Raja’ merupakan perbuatan terpuji. Raja’ dapat meningkatkan
keimanan dan lebih mendekatkan diri kepada Allah. Untuk itu, seseorang yang
berharap memperoleh rahmat dan rida Allah serta kebahagiaan di dunia dan di
akhirat, tentunya akan berusaha melakukan perbuatan yang dapat mewujudkan
harapannya tersebut. Namun jika seseorang hanya berharap saja tanpa mau
berusaha, hal ini disebut berangan-angan pada sesuatu yang mustahil atau yang
disebut dengan tamammi, yang dampaknya nanti menyebabkan seseorang
berputus asa, putus harapan terhadap rahmat dan rida Allah. Hal ini merupakan
kebalikan dari sifat raja’. Oleh karena itu, sifat putus asa ini dilarang oleh
Allah SWT…
Firman Allah SWT.:
“…dan jangan kamu
berputus asa dari rahmat Allah. Sesungguhnya tiada berputus asa dari rahmat
Allah, melainkan kaum yang kafir.”(QS. Yusuf:87).
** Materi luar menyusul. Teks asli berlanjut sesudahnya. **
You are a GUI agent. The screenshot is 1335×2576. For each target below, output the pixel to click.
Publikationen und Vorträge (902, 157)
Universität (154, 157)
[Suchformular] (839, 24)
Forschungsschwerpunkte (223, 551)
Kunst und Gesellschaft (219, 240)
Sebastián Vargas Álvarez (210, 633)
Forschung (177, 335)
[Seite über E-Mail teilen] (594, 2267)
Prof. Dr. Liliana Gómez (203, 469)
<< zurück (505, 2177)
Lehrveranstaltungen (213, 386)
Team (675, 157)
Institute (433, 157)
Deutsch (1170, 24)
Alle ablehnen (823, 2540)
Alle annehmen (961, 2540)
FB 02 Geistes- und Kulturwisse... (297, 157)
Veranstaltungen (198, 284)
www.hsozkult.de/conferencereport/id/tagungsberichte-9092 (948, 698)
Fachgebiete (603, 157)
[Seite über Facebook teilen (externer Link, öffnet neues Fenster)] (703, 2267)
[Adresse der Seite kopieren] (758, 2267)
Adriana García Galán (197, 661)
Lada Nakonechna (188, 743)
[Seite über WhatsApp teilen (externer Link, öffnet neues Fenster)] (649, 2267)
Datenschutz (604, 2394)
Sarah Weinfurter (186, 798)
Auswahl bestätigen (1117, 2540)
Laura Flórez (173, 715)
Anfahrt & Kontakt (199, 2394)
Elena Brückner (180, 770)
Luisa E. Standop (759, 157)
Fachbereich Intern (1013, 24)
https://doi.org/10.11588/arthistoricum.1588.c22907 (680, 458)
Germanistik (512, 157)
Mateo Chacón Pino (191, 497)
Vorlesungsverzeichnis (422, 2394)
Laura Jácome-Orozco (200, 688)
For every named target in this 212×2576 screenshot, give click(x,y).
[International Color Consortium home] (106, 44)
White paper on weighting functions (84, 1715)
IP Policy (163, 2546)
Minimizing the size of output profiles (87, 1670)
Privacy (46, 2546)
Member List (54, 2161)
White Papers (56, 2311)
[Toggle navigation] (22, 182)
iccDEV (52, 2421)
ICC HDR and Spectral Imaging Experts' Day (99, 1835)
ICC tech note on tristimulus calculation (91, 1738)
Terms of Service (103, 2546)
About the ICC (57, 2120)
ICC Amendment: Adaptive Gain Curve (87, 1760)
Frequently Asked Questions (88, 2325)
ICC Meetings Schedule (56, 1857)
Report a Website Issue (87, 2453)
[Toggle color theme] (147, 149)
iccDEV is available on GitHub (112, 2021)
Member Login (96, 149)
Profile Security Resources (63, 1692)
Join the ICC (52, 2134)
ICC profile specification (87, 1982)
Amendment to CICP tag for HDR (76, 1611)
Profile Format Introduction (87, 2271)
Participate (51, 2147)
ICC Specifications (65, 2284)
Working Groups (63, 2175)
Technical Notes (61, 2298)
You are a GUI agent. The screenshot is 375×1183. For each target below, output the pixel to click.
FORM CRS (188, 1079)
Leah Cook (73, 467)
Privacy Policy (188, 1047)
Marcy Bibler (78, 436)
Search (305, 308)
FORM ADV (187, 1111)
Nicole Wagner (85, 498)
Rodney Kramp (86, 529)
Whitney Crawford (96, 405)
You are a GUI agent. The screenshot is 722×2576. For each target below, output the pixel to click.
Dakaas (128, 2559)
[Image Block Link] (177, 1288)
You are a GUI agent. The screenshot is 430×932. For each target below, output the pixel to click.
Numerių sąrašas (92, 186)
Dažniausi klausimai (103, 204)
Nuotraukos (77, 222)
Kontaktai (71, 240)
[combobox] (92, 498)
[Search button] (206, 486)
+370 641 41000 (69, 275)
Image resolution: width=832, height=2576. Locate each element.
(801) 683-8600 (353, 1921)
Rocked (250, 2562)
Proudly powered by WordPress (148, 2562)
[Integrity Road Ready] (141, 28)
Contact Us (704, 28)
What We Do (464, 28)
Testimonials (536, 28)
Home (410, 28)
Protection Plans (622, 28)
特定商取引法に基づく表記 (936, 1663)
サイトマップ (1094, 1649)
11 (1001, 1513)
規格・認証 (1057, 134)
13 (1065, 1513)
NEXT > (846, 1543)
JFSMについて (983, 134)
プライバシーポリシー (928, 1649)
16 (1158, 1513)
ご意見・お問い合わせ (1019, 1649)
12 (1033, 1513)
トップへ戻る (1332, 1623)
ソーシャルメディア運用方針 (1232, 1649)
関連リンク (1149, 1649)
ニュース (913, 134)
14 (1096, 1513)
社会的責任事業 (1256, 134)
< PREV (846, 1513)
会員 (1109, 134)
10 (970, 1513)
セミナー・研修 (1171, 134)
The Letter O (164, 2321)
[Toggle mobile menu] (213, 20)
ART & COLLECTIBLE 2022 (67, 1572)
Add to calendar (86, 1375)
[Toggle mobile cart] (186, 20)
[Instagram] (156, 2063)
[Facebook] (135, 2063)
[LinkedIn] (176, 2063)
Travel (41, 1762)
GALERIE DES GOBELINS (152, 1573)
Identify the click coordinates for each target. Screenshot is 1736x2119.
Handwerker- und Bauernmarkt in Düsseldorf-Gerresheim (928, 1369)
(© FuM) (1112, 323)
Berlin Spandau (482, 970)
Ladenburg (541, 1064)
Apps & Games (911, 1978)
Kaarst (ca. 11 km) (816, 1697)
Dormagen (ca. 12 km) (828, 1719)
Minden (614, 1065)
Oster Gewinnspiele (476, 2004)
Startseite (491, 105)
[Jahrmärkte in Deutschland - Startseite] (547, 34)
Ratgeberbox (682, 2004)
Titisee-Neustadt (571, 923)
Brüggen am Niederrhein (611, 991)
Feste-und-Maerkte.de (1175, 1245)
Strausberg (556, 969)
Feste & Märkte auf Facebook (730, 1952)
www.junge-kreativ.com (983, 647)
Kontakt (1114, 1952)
Orang yang berputus asa dari rahmat Allah, berarti ia telah
barprasangka buruk kepada Allah.
Kita selaku manusia tidak terlepas dari salah dan dosa,
untuk itu kita wajib senantiasa berharap rahmat dan ampunan Allah SWT. Sebanyak
dan sebesar apapun kesalahan dan dosa yang telah kita lakukan, kita tetap
diperintahkan untuk mengharap ampunan dari Allah SWT.
“Berdoalah
kepada-Ku, niscaya akan Kuperkenankan bagimu…”(QS.Al Mu’min:60).
Kita dilarang untuk berputus asa dalam menghadapi masalah
dalam kehidupan di dunia dan dalam mengharap ampunan dari Allah.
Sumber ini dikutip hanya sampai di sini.